CISSP: Week 1 – Security and Risk Management – Systems Engineering & Integration

In your own words describe what is meant by “defense-in-depth” in security design. Give an example of a combination of security controls that you have seen implemented that show how the combination of security factors improve the overall security.
The CIA triad is a common way of describing how confidentiality, integrity and availability concerns form the pillars of information security. Give an example from your experience or a technical article you’ve read that describes methods of improving security of information in each area of the CIA triad.
Describe the administrative management practices of separation of duties, job rotation, and mandatory vacations and their role within operations security.

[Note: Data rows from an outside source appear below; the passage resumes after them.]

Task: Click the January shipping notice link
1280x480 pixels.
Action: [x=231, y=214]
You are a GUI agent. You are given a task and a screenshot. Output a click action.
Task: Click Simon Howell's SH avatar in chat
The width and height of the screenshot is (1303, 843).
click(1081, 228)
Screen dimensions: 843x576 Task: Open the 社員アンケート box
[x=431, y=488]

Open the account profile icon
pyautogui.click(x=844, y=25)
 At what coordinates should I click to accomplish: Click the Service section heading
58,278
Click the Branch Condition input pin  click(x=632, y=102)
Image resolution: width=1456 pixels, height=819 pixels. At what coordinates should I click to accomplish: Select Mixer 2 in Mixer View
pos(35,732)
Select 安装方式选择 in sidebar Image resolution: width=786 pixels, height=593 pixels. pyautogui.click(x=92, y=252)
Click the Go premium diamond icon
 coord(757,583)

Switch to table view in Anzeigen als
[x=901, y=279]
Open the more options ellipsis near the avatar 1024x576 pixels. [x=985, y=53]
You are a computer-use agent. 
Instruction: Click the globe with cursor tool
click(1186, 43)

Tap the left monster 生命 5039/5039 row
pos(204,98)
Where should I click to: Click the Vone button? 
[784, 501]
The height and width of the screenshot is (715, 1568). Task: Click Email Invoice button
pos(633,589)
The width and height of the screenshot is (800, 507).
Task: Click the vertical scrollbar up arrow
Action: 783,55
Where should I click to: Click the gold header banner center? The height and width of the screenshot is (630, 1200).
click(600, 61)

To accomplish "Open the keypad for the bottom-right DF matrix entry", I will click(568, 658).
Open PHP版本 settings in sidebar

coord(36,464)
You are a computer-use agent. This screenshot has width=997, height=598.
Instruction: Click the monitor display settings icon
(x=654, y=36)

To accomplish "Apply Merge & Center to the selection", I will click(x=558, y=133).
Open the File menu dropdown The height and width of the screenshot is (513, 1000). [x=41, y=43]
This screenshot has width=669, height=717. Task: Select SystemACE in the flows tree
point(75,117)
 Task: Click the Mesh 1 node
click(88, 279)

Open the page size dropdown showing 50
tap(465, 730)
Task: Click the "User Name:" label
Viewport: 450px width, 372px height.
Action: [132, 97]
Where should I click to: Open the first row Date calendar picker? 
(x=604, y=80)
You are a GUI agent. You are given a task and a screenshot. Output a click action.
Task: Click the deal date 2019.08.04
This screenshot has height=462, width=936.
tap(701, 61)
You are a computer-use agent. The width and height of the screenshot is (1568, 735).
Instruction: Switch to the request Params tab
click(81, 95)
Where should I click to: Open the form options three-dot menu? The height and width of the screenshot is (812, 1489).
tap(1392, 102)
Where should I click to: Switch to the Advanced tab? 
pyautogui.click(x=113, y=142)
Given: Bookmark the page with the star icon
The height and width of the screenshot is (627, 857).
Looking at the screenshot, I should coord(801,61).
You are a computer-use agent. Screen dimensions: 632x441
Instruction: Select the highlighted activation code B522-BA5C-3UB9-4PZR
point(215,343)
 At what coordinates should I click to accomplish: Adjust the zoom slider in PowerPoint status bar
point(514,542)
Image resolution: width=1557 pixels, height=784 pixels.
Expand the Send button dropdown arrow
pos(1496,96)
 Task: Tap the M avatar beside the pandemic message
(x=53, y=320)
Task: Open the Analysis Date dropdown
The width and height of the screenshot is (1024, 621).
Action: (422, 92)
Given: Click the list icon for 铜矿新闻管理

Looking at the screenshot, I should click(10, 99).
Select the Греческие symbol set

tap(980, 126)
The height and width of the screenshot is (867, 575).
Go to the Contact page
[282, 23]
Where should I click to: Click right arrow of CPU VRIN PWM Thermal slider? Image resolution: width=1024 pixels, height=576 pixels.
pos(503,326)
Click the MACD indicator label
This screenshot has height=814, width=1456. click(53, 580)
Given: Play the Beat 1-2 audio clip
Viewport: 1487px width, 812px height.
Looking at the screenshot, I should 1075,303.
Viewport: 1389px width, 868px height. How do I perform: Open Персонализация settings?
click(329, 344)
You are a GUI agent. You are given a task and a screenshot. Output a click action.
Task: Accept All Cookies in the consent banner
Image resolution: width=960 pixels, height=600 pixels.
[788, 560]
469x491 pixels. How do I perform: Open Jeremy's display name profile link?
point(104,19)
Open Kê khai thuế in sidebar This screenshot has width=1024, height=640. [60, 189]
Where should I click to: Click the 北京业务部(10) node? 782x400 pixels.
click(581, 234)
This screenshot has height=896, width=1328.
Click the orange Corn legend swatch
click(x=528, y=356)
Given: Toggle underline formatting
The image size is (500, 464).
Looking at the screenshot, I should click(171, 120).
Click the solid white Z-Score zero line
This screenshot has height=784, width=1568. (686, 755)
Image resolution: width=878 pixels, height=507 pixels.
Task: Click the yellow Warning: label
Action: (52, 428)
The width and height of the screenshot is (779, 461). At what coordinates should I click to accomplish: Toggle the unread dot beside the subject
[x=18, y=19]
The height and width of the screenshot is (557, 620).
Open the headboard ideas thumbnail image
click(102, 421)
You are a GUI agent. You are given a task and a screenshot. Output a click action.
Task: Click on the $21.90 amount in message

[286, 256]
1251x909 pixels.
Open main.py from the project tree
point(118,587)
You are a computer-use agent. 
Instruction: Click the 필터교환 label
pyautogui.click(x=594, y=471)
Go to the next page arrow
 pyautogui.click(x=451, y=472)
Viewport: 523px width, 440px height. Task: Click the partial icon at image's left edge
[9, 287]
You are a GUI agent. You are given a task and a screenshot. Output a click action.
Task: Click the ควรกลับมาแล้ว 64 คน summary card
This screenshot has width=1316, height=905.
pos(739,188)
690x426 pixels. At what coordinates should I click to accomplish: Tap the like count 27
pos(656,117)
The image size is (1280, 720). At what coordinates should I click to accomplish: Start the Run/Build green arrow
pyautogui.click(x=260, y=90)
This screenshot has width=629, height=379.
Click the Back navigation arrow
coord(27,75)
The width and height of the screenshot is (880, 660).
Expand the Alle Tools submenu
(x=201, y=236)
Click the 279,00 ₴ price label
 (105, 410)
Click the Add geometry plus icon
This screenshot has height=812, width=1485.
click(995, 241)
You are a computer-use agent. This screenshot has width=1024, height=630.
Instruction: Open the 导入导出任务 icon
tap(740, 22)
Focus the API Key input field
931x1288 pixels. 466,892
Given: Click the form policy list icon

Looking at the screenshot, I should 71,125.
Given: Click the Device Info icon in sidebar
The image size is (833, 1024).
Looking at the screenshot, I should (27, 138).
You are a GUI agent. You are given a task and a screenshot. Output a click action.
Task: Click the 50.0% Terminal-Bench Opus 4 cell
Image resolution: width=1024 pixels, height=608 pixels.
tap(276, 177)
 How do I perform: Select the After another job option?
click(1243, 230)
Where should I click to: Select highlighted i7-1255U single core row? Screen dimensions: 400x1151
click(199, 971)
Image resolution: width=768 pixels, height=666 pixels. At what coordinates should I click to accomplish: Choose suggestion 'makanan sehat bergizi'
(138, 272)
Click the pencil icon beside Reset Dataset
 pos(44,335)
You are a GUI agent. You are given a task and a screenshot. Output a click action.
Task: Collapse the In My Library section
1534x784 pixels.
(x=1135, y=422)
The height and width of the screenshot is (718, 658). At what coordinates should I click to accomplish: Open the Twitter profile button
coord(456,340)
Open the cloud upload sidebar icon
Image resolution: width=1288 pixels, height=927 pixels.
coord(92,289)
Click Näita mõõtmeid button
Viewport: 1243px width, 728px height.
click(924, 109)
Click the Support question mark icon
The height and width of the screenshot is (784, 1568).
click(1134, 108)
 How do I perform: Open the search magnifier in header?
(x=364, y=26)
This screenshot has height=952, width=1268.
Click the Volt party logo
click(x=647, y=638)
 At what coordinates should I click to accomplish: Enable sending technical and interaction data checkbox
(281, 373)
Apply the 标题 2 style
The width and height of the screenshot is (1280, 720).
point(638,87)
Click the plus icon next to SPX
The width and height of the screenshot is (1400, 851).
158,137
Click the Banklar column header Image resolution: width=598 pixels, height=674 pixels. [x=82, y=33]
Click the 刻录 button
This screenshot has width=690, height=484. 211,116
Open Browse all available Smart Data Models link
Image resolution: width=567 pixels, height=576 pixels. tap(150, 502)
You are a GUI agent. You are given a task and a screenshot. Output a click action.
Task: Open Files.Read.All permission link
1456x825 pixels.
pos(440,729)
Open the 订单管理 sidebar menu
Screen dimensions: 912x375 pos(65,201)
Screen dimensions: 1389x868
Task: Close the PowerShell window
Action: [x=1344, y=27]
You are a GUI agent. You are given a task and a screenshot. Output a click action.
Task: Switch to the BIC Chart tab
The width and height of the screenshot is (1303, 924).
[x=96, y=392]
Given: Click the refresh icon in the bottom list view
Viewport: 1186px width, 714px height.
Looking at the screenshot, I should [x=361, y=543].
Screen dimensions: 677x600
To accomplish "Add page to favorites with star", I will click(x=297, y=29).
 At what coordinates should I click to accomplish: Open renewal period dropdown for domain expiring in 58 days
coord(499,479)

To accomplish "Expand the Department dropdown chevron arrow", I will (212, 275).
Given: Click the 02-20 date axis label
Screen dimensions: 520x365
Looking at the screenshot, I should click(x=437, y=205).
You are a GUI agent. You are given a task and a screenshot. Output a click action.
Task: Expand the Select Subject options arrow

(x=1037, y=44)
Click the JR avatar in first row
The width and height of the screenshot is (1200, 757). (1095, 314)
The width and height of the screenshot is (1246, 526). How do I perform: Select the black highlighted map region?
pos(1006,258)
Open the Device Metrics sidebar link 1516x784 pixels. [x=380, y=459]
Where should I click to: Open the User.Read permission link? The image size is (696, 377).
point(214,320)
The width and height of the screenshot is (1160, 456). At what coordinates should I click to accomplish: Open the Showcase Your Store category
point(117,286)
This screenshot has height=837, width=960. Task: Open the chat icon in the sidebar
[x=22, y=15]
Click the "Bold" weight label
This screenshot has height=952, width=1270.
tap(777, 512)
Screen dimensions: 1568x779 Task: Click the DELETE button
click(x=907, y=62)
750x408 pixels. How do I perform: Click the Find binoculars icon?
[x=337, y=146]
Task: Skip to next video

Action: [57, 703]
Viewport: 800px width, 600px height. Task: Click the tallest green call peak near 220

Domain 1 – Security and Risk Management/Intellectual Property, Risk Assessment, and Business Continuity

After reading this week’s materials, please respond to one or more of the following questions:

Explain the differences between Patents, Copyrights, and Trademarks in terms of idea, expression, and symbol.
Describe intellectual property laws. What clauses should a termination policy contain to prevent disclosure of an organization’s information?
Describe the differences between qualitative and quantitative risk management methods.
What are the steps in the business continuity planning process? Why is a clear understanding of a company’s enterprise architecture critical to this process?
Describe the steps in a Business Impact Analysis (BIA). What different loss criteria types can be associated with threats identified during the Business Impact Analysis process?

Assignment:

Instructions: Answer all questions in a single document. Then submit to the appropriate assignment folder. Each response to a single essay question should be about a half-page in length (about 150 words).

1. In this week’s readings, you learned about two methods of risk analysis: quantitative assessment and qualitative assessment. Explain the steps taken to assess a risk from a quantitative perspective where monetary and numeric values are assigned and discuss the formulas used to quantify risk. Then, explain the methods used to assess risk from a qualitative perspective where intangible values are evaluated such as the seriousness of the risk or ramifications to the reputation of the company.

2. Domain 1 introduced numerous security terms that are used in assessing risk. Please define the terms vulnerability, threat, threat agent, risk, exposure and control. Then, describe the three different control types and give examples for each.

3. After you’ve conducted your risk assessment and determined the amount of total and residual risk, you must decide how to handle it. Describe the four basic ways of handling risk.